Wrong place to direct your concerns to.

----------


## pcosmar

> You mean RonPaulCurriculum.com ? I know nothing about it , is it not self taught ?


I suspect it was,,
https://www.ronpaulcurriculum.com/me...um.cfm?forum=1

sounds like someone booted for trolling the forums..

but that is just a guess, not a member there.

----------


## Anti Federalist

Not quite sure what the beef is here, but if you reach out to Bryan, the owner of this site, he might be able to put you in contact with somebody who could help straighten it out.

----------


## Vieux Canard

> Not quite sure what the beef is here, but if you reach out to Bryan, the owner of this site, he might be able to put you in contact with somebody who could help straighten it out.
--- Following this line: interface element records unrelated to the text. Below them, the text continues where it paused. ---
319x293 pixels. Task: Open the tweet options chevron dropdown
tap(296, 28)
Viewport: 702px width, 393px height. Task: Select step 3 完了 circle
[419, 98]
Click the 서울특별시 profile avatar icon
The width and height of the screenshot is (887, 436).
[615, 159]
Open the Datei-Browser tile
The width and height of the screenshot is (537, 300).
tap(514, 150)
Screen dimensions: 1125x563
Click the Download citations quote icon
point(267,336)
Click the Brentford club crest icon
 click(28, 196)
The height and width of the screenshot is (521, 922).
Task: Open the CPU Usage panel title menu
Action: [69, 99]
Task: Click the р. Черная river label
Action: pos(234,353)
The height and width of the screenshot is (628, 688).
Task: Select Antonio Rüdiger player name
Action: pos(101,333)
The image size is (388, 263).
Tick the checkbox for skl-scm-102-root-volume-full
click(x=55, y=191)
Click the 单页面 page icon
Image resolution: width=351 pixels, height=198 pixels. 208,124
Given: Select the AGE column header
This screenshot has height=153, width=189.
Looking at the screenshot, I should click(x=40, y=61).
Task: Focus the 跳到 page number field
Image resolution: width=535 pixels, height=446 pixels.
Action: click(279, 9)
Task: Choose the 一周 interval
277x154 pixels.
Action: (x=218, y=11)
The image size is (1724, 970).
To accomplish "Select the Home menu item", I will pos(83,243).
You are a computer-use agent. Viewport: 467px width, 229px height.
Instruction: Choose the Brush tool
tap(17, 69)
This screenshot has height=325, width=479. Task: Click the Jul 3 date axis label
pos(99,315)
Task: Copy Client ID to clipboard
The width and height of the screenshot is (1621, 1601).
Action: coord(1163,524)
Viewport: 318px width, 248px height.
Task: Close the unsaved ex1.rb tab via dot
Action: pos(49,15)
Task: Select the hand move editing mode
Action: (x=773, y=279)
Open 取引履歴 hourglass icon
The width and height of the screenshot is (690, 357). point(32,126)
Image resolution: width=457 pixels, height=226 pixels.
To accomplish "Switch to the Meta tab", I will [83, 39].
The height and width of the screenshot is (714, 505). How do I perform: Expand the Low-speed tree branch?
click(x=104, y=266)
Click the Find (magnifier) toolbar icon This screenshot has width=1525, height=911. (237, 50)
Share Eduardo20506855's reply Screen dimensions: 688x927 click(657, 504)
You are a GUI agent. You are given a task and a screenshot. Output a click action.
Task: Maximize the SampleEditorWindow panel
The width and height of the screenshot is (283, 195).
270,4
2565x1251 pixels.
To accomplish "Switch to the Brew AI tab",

I think he's talking about this: https://www.ronpaulcurriculum.com/  What he does not understand is that this site is private and has no connection with Ron Paul or his various enterprises.  Given that Ron Paul's direct political career is over, the site should probably be renamed to avoid any confusion.

----------


## GunnyFreedom

I know some people who have been hard core 100% Ron Paulers since 2007, _and they still are,_ and they too had a negative report on the RonPaulCurriculum.  They tried it for 2 years and will not be going back.  Their complaints centered on the online support area.

----------


## PierzStyx

> I know some people who have been hard core 100% Ron Paulers since 2007, _and they still are,_ and they too had a negative report on the RonPaulCurriculum.  They tried it for 2 years and will not be going back.  Their complaints centered on the online support area.


Liberty Classroom is a better resource anyway.

----------


## osan

> I know some people who have been hard core 100% Ron Paulers since 2007, _and they still are,_ and they too had a negative report on the RonPaulCurriculum.  They tried it for 2 years and will not be going back.  Their complaints centered on the online support area.


I can imagine what this might cost.

Have people not grokked Khan Academy and Coursera?

----------